■ Set task A ■
Format the rows, from the line with "Given: Switch to the Покупатели report tab" up to and including the last row, as a Markdown table with the columns Num and Line, omitting blank lines.

■ Page excerpt ■
·····
Division of Labor: John brews and makes brewery decisions. Jen handles the mission-driven work, marketing, and human resources.
Go-To Beer: The Alchemist’s
Weekly Heady Topper Production: 1,200 cases
Annual Beer Production: 20,000 barrels
The Experience You Need to Open Your Own Brewery
John: “I got a degree in business but never went to any kind of brewing school. When you are starting out, the most important things are to show up on time, work your ass off, and don’t ever settle into thinking that there is nothing to learn. I still learn new things about the business every day. It also helps to put in time working under a brewer you admire. A lot of young guys start their brewing career by opening their own place. It’s not the path I’d take. There’s a lot of ego in the younger generation. Brewing is something you spend time to learn and refine.”
Jen: “John and I both studied business, but I think any sort of liberal arts degree is useful. More than anything, this business requires critical thinking and smart decision-making. You have to be pragmatic and have good organizational skills. I’d say the most important thing, other than recipe development, is good financial planning.”
·····
■ Entries provided ■
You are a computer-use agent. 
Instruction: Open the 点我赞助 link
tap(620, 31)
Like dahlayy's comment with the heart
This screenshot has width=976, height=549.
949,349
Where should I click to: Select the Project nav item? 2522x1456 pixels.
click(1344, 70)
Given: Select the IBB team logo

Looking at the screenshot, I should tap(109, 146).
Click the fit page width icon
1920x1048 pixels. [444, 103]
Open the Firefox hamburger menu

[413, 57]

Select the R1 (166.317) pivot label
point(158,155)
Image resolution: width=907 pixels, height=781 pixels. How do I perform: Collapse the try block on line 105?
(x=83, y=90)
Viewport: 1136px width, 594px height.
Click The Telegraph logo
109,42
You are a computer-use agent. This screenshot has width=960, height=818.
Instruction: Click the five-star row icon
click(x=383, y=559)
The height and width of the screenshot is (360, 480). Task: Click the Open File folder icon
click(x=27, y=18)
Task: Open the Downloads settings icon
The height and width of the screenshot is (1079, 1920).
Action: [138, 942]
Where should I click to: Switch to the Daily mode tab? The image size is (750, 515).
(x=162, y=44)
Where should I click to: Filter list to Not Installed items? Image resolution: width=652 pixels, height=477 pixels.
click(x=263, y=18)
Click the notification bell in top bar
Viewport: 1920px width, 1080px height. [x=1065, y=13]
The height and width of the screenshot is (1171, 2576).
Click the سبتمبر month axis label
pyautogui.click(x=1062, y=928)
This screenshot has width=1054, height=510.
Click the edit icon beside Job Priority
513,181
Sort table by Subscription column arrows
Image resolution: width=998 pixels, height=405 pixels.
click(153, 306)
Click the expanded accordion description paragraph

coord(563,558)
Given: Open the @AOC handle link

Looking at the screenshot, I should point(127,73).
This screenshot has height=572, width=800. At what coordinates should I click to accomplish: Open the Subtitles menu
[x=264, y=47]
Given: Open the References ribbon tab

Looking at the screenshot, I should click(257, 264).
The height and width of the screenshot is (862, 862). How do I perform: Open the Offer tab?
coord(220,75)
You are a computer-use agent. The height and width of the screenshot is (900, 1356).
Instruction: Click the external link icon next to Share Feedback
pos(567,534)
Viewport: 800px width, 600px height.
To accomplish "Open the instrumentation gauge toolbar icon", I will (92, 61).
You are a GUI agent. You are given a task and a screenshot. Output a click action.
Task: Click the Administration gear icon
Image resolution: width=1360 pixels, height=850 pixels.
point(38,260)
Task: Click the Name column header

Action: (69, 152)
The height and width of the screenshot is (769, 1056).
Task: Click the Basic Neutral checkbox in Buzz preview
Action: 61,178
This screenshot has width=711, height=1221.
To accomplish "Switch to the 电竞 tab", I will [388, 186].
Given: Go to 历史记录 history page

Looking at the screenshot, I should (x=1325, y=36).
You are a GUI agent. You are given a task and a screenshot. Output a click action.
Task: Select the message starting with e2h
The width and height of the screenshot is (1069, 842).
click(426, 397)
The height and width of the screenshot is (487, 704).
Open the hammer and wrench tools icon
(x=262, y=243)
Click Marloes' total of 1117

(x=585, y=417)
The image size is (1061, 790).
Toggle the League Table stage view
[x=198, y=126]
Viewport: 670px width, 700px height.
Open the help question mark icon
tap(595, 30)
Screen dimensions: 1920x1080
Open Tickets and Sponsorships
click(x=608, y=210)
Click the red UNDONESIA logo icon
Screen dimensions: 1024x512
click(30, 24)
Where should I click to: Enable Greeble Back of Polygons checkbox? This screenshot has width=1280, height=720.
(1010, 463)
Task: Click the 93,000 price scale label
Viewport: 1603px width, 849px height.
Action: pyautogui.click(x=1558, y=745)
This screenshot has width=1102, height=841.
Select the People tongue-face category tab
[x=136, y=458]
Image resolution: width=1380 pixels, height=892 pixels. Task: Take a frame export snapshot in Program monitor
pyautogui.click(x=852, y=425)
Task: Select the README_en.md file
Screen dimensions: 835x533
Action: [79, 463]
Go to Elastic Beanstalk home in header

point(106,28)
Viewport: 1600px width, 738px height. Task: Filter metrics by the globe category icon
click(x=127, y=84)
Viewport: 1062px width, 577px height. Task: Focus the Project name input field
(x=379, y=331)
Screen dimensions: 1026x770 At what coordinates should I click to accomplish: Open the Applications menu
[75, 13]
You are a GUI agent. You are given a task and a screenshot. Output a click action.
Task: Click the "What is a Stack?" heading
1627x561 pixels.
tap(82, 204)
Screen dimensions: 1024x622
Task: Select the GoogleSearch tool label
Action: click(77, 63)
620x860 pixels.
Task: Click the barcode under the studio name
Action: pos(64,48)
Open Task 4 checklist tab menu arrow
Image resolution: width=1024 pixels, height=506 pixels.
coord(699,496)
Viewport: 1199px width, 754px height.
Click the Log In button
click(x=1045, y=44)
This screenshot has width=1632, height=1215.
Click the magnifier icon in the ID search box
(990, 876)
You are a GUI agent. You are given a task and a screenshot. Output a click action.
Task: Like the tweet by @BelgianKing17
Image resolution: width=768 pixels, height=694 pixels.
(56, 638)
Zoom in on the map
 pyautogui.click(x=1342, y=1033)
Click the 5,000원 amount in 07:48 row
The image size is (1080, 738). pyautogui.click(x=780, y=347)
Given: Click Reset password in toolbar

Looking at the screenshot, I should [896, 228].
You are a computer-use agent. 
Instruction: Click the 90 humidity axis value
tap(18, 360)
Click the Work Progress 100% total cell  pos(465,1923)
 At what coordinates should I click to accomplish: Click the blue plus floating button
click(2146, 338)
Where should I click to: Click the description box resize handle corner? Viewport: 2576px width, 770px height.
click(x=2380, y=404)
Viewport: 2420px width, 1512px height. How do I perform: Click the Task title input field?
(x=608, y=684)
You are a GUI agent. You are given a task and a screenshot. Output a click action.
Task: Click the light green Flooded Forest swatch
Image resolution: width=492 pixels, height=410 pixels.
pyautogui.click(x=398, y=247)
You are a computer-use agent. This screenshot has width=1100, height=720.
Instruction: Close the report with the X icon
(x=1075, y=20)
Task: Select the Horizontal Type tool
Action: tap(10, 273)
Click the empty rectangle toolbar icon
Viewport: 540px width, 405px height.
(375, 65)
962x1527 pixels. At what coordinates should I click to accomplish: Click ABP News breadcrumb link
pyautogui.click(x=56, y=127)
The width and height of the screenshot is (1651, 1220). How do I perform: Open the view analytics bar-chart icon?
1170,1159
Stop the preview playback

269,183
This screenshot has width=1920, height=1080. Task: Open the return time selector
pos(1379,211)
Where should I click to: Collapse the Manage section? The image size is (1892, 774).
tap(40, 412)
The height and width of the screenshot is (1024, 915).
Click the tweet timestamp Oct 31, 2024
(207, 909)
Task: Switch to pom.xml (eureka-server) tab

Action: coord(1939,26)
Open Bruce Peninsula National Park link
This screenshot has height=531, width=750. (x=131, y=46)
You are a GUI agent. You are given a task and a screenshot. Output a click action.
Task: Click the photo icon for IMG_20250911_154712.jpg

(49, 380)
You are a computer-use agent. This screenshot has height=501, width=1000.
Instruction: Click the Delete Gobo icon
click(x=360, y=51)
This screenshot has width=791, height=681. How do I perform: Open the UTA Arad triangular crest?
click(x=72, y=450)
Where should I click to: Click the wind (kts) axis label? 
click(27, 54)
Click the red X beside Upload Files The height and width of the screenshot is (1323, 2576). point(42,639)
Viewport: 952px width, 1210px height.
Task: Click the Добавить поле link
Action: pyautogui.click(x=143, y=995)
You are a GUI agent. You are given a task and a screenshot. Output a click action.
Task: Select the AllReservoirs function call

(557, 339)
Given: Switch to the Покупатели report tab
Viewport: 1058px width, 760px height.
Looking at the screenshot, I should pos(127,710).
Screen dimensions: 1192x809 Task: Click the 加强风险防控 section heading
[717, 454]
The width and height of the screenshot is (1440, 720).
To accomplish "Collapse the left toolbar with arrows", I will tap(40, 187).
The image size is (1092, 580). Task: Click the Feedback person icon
·····
■ Set task B ■
Under "Division of Labor" in the brewery text, list every area of work that Jen handles.

■ Correct result A ■
| Num | Line |
|---|---|
| 1 | Given: Switch to the Покупатели report tab |
| 2 | Viewport: 1058px width, 760px height. |
| 3 | Looking at the screenshot, I should pos(127,710). |
| 4 | Screen dimensions: 1192x809 Task: Click the 加强风险防控 section heading |
| 5 | [717, 454] |
| 6 | The width and height of the screenshot is (1440, 720). |
| 7 | To accomplish "Collapse the left toolbar with arrows", I will tap(40, 187). |
| 8 | The image size is (1092, 580). Task: Click the Feedback person icon |

■ Correct result B ■
- mission-driven work
- marketing
- human resources